Collection entries
════════════════
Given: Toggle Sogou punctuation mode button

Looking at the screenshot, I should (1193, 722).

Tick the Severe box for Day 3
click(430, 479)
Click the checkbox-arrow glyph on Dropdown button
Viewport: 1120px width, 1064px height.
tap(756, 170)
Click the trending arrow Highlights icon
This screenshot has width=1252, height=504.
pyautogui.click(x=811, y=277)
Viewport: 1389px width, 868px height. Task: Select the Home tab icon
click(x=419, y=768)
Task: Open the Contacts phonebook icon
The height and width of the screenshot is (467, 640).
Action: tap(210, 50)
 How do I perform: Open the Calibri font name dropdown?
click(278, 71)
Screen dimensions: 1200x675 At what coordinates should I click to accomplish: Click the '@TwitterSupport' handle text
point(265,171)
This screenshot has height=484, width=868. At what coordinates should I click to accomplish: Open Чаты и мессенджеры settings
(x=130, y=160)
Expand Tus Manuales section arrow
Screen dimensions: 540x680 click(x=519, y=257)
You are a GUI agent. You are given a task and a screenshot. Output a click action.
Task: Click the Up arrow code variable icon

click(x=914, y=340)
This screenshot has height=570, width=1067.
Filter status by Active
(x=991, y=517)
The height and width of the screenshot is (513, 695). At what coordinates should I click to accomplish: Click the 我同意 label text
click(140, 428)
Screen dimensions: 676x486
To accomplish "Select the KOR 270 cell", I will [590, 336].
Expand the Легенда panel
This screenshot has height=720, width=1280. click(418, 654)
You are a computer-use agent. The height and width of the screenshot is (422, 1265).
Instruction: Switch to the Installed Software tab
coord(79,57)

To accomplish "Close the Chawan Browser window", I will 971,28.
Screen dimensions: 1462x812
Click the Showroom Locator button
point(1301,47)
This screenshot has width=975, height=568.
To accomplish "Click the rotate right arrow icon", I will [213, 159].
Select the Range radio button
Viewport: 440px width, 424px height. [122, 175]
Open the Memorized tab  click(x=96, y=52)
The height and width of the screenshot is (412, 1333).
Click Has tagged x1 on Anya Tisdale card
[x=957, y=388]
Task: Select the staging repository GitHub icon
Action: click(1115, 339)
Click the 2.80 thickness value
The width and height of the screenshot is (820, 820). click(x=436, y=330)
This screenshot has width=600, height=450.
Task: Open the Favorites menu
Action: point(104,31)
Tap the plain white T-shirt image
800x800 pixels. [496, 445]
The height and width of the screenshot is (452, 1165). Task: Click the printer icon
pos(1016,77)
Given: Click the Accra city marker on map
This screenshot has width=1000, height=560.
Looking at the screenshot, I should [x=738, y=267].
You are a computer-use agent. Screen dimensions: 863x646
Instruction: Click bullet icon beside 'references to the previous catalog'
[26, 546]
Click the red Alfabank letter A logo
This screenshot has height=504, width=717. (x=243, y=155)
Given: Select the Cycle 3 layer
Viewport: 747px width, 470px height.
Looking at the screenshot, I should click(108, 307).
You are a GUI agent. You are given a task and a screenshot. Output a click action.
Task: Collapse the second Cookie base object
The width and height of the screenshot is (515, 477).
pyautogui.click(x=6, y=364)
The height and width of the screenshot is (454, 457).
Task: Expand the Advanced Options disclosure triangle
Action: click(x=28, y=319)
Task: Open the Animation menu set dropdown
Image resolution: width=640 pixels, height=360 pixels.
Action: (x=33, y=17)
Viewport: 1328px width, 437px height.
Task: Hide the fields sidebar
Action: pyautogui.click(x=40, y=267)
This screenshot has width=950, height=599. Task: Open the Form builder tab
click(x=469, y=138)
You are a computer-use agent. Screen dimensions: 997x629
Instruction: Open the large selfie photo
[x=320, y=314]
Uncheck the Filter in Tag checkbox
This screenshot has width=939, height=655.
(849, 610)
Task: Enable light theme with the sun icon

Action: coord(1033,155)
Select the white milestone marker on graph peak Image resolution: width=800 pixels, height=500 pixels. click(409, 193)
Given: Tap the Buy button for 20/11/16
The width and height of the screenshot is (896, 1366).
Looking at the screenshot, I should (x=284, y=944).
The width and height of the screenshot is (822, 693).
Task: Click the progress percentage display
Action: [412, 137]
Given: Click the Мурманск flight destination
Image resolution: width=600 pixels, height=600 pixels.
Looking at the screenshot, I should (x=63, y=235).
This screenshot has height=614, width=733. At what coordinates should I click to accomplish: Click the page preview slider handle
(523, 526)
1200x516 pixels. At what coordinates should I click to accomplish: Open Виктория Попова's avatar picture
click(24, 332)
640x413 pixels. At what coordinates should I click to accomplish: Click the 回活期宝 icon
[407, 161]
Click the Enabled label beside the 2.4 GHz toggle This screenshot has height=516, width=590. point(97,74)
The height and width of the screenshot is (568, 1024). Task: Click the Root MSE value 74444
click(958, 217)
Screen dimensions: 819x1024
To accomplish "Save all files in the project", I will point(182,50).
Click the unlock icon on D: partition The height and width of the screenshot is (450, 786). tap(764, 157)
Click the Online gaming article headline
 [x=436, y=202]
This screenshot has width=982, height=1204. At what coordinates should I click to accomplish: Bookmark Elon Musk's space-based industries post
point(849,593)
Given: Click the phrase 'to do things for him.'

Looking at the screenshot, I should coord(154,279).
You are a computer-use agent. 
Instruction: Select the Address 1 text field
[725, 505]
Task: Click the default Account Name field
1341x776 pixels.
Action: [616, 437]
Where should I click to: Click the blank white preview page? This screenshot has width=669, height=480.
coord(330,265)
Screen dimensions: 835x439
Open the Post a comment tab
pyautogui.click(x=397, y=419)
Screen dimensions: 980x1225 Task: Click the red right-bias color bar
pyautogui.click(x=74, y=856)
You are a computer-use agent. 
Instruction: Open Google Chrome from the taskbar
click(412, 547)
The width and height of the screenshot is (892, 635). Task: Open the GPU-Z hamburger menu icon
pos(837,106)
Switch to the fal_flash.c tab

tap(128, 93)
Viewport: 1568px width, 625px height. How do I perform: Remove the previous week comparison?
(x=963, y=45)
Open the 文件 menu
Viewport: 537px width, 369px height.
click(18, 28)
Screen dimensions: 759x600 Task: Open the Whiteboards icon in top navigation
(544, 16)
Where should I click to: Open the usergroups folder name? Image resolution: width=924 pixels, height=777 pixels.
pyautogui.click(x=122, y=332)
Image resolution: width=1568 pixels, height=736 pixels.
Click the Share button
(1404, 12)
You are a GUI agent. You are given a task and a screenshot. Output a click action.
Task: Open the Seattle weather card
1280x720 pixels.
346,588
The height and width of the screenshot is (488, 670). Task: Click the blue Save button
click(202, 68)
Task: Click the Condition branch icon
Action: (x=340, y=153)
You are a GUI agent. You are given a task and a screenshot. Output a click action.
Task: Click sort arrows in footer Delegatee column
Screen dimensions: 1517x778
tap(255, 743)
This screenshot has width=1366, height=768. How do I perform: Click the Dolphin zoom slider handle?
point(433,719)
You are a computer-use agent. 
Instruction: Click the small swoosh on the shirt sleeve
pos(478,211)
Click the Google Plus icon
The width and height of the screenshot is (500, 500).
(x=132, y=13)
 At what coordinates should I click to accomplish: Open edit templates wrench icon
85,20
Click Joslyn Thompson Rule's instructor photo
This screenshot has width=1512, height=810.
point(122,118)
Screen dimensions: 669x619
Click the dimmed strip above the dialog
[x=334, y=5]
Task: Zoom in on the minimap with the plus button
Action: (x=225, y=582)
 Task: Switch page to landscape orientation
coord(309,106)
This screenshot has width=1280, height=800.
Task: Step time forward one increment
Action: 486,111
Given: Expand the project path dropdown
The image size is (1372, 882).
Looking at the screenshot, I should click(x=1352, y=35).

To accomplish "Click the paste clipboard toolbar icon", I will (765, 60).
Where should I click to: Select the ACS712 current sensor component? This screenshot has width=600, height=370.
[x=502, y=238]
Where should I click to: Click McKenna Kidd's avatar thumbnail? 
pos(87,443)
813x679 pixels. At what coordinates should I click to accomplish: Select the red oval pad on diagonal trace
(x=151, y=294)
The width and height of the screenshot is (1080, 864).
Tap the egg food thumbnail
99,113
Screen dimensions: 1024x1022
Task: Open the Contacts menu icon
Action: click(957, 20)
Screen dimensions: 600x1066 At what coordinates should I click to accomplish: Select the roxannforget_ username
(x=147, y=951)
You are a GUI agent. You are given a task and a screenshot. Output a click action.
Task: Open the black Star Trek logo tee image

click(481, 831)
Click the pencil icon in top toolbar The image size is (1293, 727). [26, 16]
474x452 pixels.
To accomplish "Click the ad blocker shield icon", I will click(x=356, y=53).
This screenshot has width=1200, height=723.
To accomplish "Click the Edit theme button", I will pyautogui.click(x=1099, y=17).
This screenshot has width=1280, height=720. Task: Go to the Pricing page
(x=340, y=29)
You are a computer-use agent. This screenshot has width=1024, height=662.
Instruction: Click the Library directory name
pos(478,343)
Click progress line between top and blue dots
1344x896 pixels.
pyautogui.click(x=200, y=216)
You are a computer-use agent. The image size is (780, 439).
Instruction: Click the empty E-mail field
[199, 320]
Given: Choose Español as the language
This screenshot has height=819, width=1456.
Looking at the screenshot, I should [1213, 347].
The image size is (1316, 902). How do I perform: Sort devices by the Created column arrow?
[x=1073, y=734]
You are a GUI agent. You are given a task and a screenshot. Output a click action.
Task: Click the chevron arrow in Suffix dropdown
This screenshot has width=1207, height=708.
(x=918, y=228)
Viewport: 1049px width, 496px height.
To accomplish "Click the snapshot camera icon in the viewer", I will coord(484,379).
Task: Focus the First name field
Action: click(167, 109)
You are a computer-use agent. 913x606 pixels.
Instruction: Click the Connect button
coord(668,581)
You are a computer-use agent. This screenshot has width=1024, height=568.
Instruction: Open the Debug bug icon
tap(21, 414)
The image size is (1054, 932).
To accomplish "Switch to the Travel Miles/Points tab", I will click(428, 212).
════════════════
**WHAT TO PRODUCE:** Look through the data above and return each line where the string "checkbox" occurs.

**COMPLETED TASK:**
Click the checkbox-arrow glyph on Dropdown button
Uncheck the Filter in Tag checkbox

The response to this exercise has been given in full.